Text passage –
Chris Maguire’s 81st minute goal saw Sunderland to a 1-0 victory over Town at the Stadium of Light, sending the Blues down to seventh in League One. The Blues were much the better team in the first half but the Black Cats, who are up to sixth, were on top in the second and had hit the woodwork twice prior to their winner.

Tomas Holy was among five players to return to the Town team, the Czech keeper coming in for Will Norris, who dropped to the bench, the on-loan Wolves man having started the last 10 League One matches.

The back three remained unchanged - skipper Luke Chambers, James Wilson and Luke Woolfenden - but there were forced switches of personnel in both wing-back roles.

Gwion Edwards was suspended so Janoi Donacien started on the right, while Luke Garbutt was out with a thigh strain and Myles Kenlock was on the left.

In midfield, Flynn Downes was again partnered by Cole Skuse with Jon Nolan, whose wife gave birth earlier in the week, in the more advanced role. Alan Judge dropped to the bench.

Up front, Will Keane was joined by James Norwood with Kayden Jackson among the subs. Emyr Huws was fit again after his ankle injury and on the bench.

Sunderland boss Phil Parkinson made one change from the team which lost 2-0 at Portsmouth last week with central defender Joel Lynch injured and Tom Flanagan taking his place.

Town carved out the first danger of the game in the seventh minute. After good work from Skuse and Nolan, Keane played a clever ball into the path of Kenlock breaking into the area on the left, however, the wing-back’s first touch let him down and his cross was blocked by Luke O'Nien.

A minute later, the home side had the ball in the net. Chris Maguire crossed from the right and Charlie Wyke stabbed home ahead of Holy but fortunately for the Blues having strayed offside.

Town were next to threaten. Following a patient spell of Town possession, Woolfenden crossed from the left and Keane looped a header over.

On 14 Kenlock played a superb ball down the left for Norwood to chase. The striker reached the ball as he broke into the area but Black Cats keeper Jon Mclaughlin was quickly off his line to block the former Tranmere man’s effort at goal.

Moments later, Nolan hit a low strike from the left which McLaughlin saved low at his post. Town were controlling the game with Sunderland struggling to see much of the ball.

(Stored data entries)

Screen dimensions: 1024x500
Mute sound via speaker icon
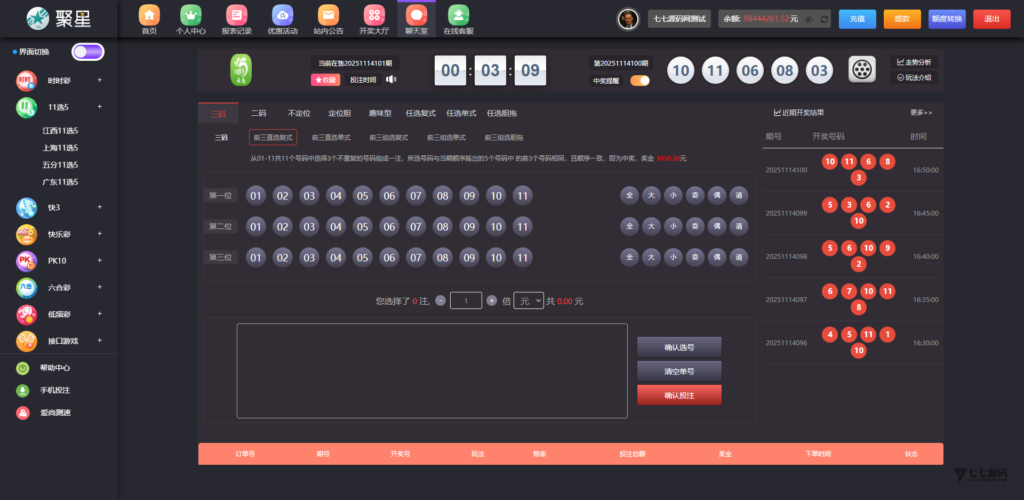392,80
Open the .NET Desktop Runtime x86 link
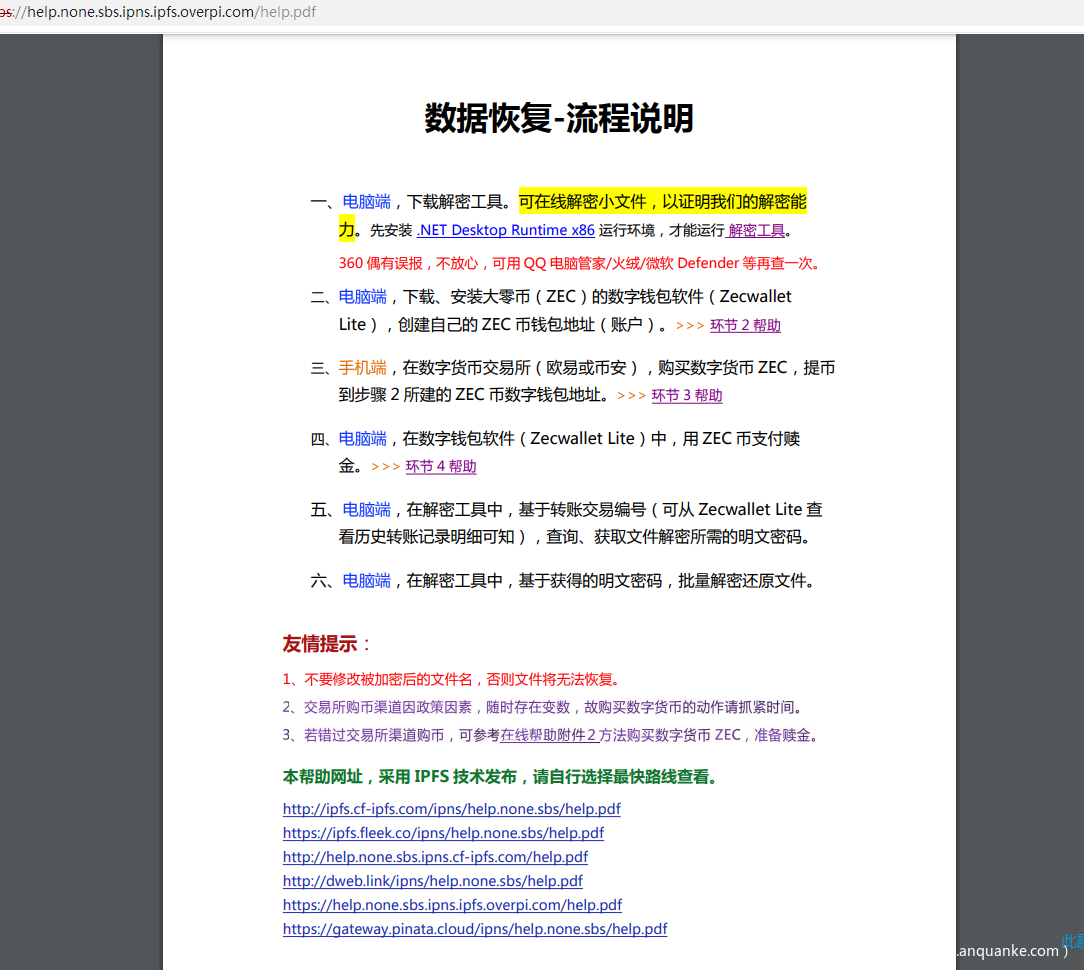Screen dimensions: 1084x970 point(505,231)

Actions to take –
1. From the match report, extract the passage starting at "In midfield, Flynn" and ending at "on the bench.".
2. Continue the match report from where it stops.

Results of the tasks –
1.
In midfield, Flynn Downes was again partnered by Cole Skuse with Jon Nolan, whose wife gave birth earlier in the week, in the more advanced role. Alan Judge dropped to the bench.

Up front, Will Keane was joined by James Norwood with Kayden Jackson among the subs. Emyr Huws was fit again after his ankle injury and on the bench.

2.
In the 21st minute O'Nien was shown the game’s first yellow card for a needless tackle from behind on Wilson as the ball was going out of play, the former Wycombe man’s studs catching the defender well up his calf.

After play restarted, Keane found space to shoot in the area but his effort was blocked, then Kenlock looped a header over.

In the 23rd minute Downes was booked for protesting after a foul had been given against Skuse in the centre circle. The card was Downes’s eighth in League One this season, meaning he is two off a suspension.

A minute later, Keane knocked the ball back to Norwood on the edge of the box and Town’s top scorer struck a shot which flew not far past McLaughlin’s left post. Soon afterwards, Norwood had another go, a defender this time deflecting his strike through to the keeper.


Penalty area action became rarer with Town perhaps not quite so dominant but in the 33rd minute Chambers crossed from the right and Norwood flicked a header wide.

The home fans and players had become increasingly frustrated the longer the half progressed with virtually every decision made against them by referee Jeremy Simpson receiving a vitriolic response. On 40, George Dobson struck a rare Sunderland shot well wide.

The Black Cats saw more of the ball in the final minutes of the half but without seriously threatening. On 44 Holy came out a long way to clear a ball played down the Town right.

In one minute of time added on Downes made a strong run down the left before finding Nolan unmarked to his right but the Liverpudlian scraped his shot from just outside the box wide.

Boos from the home fans greeted the half-time whistle after a period in which the Blues had been very much on top.

Town had passed the ball around confidently and had created enough opportunities to have gone in ahead.

At the other end, Holy had had a quiet return to the Town XI with Sunderland not having managed a shot on target aside from the early disallowed goal.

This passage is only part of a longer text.